The essays of the collection’s last section, ‘Female Authority’, record specific, late-medieval instances of women negotiating their own authority publicly, a list which includes Christine de Pizan, Julian of Norwich and Margery Kempe. This section investigates these authors both according to the modern conception of the author as an autonomous individual, and also – in further structural analyses by Nancy Bradley Warren, Jennifer N. Brown, Laura Saetveit Miles, C. Annett-Grisé, Amy Appleford, Diane Watt and Mary C. Erler – as a more decentered, collectivized entity. The often-ignored impact of male editors and redactors on Christine de Pizan’s writings is investigated, as is the multi-vocality of the life of Margery Kempe (scribed by a man writing under the gaze of male religious authorities).

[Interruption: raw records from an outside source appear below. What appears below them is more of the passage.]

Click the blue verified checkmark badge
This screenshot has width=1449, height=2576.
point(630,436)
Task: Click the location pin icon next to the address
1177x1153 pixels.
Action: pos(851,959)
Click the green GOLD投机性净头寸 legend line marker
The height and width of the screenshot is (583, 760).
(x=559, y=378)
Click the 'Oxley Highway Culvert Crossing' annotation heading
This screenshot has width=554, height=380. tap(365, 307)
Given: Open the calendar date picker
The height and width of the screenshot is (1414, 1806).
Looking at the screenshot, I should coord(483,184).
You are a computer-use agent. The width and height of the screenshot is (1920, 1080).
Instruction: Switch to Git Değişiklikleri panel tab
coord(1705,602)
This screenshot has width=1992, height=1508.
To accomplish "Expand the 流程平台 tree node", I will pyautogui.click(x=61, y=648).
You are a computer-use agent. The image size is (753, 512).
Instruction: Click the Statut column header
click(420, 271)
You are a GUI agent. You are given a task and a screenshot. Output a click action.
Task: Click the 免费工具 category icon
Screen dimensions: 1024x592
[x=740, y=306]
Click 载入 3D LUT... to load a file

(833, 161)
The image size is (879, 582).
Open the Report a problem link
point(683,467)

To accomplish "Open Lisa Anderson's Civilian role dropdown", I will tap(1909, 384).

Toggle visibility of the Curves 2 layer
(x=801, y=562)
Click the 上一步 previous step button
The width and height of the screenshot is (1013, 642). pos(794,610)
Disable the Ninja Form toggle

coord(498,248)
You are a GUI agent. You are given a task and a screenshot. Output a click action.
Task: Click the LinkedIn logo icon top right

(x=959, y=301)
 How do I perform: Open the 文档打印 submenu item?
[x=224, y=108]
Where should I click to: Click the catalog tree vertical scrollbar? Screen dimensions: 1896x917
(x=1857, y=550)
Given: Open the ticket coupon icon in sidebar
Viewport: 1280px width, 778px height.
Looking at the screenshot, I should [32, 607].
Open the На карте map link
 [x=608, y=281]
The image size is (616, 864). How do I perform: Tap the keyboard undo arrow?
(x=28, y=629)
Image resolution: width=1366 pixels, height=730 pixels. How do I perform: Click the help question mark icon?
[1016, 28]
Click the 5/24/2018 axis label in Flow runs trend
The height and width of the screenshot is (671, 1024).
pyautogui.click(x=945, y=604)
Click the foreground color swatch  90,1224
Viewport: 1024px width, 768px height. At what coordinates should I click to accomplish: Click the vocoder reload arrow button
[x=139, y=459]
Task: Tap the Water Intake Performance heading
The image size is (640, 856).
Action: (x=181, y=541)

Throughout The History of British Women’s Writing, 700-1500, the essays have a self-reflective style that acknowledges the anachronistic perspective of the modern reader and critic via the juxtaposition of a range of parallel readings of later authors and writings, such as Jane Austen, Angela Carter, Alice Munro, and even Doofus’s and Darling’s 2009 satirical Manners for the Modern Man: A Handy Guide for Today’s Ambiguous Etiquette Situations. These incorporations are a theoretically and pedagogically effective response to the resistance modern readers and scholars face in accessing and interpreting medieval material.
McAvoy and Watt aim with this volume to establish a more engaging and relevant dialogue between past and present, and they succeed. The History of British Women’s Writing, 700-1500 is, in fact, an exciting and valuable contribution to the study of medieval literature and feminist studies. This volume is, of course, by no means the final word in the investigation of women’s presence in the medieval period. But it is a next, and significant, step towards future research into this still insufficiently explored subject. It makes significant progress towards the realization of Joan M. Ferrant’s essential formulation: ‘history in any form from the Middle Ages to the present which does not include the role of women is not true history’ (To the Glory of her Sex, 1997).
Rebecca Hardie did her masters in Medieval Literature at University of Oxford. She lives in London, where she is a PhD student at King’s College, London, and a part-time secondary school tutor.